People can disclaim assets along with rights of survivorship, powers of appointment, and fiduciary duties
Many states (and the Internal Revenue Code for gift tax purposes) require disclaimers to be made within 9 months of the decedent’s death
In re Estate of Gardner (2012): Ch 1 p. 48
Upon G’s death, Richardson granted life estate interest in his property
Under terms of G’s amended trust, at termination of Richardson’s life estate, the property would pass to decedent’s 2 kids
Estate came with obligation to pay taxes, upkeep on house, and 200k mortgage
**20 months after inheritance, creditors of property sent Richardson a bill – Richardson tried to DISCLAIM property
H: disclaimer ineffective: well past 9 month deadline to do so
Professional Responsibility: ch1 p. 50
2 ethical issues relevant to T&E attys:
1. Malpractice liability
2. Client communications and conflicts of interest
Intestate Estates: Introduction:
UPC 2-101(c): any part of a decedent’s estate not effectively disposed of by will passes by intestate succession to the decedent’s heirs as prescribed in this Code, except as modified by decedent’s will
**UPC uses per capita for decedent’s descendant’s under UPC 2-103(a) (p. 25 of supplement)

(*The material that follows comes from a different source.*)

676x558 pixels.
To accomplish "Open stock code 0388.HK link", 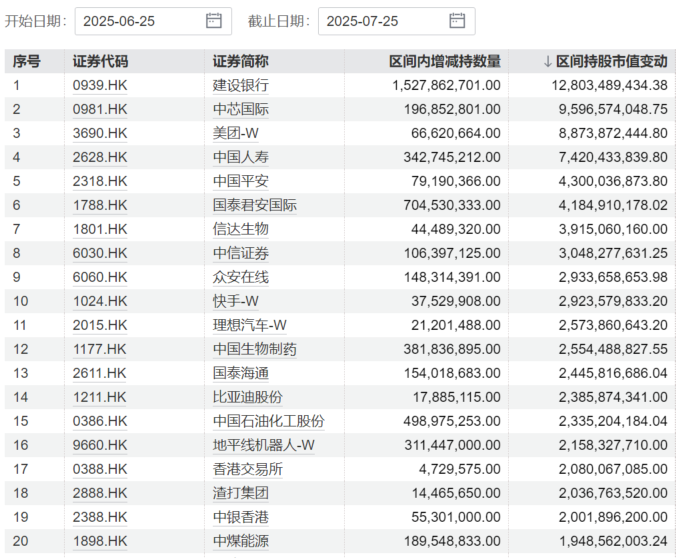I will pyautogui.click(x=100, y=470).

3 Widely Used Systems of Representation:
English Per Stirpes:
Locate the generation nearest to the decedent with a living member OR a predeceased member survived by living issue.
Divide the estate into as many shares as there are living members AND predeceased members survived by living issue.
Distribute one share to each living member.
Repeat to distribute shares of predeceased members (treat each predeceased member as a new decedent).